George III suffered from periods of mental instability and, during the last and most prolonged of these, retired from public view while his son, the Prince of Wales, ruled in his stead. The Prince Regent was well known for his sense of style and his interest in lavishly designed buildings and interiors. His official residence in London was Carlton House and over the years he transformed it from an unassuming property into an opulent palace decorated in the fashionable Regency Classicism style he popularised. The Prince Regent was a great patron of the Arts and frequently commissioned architects, designers and craftsmen but, unfortunately, his lavish lifestyle meant that he was often in debt and didn’t always pay his bills.
Many young men of good families spent a year or two on a Grand Tour overseas discovering ancient ruins and studying architecture, art and sculpture. Inevitably they returned home full of ideas for embellishing and remodelling their family seats. Regency Classicism was a visually rich mixture of pattern, colour and motifs from ancient Egypt, Greece and Imperial Rome. Architects copied and developed these ideas and manufacturers produced illustrated pattern books demonstrating scrolling leaves, drapery, Greek key and stylised flower patterns for use in paper hangings, carpets, furniture inlay and decorative plasterwork.
Thomas Hope (b 1769) began to collect Classical art after his Grand Tour. He believed an interior should be stylistically harmonious and applied these principles to his own home, recording his designs in his book of Household Furniture and Decoration. This became a useful source for designers and was the first book to use the phrase ‘interior decoration’.

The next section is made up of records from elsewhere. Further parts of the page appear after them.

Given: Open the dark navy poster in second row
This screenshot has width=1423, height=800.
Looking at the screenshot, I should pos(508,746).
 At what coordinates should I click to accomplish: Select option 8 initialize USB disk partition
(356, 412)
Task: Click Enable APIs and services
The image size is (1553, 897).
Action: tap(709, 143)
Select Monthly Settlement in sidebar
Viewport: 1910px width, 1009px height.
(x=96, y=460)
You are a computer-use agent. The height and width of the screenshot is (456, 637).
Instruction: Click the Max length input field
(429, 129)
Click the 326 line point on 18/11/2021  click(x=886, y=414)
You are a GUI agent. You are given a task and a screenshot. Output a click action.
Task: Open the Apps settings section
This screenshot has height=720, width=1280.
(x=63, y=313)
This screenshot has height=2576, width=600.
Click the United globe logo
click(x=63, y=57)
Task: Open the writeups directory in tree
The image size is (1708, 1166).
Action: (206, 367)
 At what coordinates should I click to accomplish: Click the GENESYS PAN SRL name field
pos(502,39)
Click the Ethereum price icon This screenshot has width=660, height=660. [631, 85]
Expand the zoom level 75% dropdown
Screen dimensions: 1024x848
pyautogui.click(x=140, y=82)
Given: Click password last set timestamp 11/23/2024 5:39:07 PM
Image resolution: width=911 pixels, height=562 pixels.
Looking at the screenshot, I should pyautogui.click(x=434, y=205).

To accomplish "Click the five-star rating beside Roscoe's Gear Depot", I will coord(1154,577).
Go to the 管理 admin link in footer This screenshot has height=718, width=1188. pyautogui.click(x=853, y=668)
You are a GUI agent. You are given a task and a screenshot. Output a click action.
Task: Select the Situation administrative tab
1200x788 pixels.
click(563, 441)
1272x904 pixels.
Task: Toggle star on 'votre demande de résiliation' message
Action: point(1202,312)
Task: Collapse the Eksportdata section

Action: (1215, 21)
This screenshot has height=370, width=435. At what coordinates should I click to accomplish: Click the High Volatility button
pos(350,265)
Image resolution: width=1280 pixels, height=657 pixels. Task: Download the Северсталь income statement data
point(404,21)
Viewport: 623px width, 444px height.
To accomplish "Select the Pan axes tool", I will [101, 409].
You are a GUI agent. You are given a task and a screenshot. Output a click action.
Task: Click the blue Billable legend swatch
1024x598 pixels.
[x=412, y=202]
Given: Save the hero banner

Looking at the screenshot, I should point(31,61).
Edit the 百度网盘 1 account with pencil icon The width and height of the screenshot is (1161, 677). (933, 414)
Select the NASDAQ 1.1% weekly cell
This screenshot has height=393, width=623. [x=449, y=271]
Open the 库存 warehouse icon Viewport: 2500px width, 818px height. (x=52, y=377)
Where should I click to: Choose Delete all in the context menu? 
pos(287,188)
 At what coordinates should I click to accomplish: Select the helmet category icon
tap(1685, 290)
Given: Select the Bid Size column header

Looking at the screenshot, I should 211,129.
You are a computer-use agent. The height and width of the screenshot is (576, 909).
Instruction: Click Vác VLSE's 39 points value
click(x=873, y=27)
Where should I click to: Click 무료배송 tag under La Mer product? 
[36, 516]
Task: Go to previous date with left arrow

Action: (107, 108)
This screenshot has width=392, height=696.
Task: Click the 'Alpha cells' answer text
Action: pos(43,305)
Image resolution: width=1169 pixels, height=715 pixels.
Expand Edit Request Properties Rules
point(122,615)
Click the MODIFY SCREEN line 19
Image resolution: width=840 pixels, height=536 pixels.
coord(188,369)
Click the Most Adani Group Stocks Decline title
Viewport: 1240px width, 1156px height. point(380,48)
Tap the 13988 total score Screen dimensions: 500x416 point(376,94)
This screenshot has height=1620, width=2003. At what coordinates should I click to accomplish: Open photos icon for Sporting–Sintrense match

Regency furniture is elegant, often made of woods like mahogany and rosewood. Veneers were popular as decorative inlays and ornamental details in brass were often used. Chairs frequently had sabre legs and tables were sometimes styled with carved lion’s legs or sphinx’s heads. Rich damasks, striped silks and taffetas were used to upholster chairs and sofas.
Window treatments were elaborate, often comprising heavy silks with swags and tails, tassels and fringing over muslin under-curtains. Curtains were hung from carved and gilded poles. Earlier Georgian colour schemes were restrained, using paint colours such as sage, blue-grey or burgundy but later the most popular colours were paler: sky or Wedgewood Blue, stone, dusky pink or pea green. As designs became more ostentatious in the Regency era, often influenced by Oriental and Chinese designs, bolder colours came into use: sulphur yellow, crimson, royal blue and strong greens.
The Prince Regent’s taste is perhaps best demonstrated by the exoticism of the Royal Pavilion at Brighton, his seaside pleasure palace. In 1815 he commissioned the architect John Nash to begin the transformation of the modest Marine Pavilion into a magnificent oriental palace with minarets, domes and pinnacles on the outside. No expense was spared on the gloriously rich interior with rooms designed for entertaining and even the corridors were opulently decorated and exquisitely furnished.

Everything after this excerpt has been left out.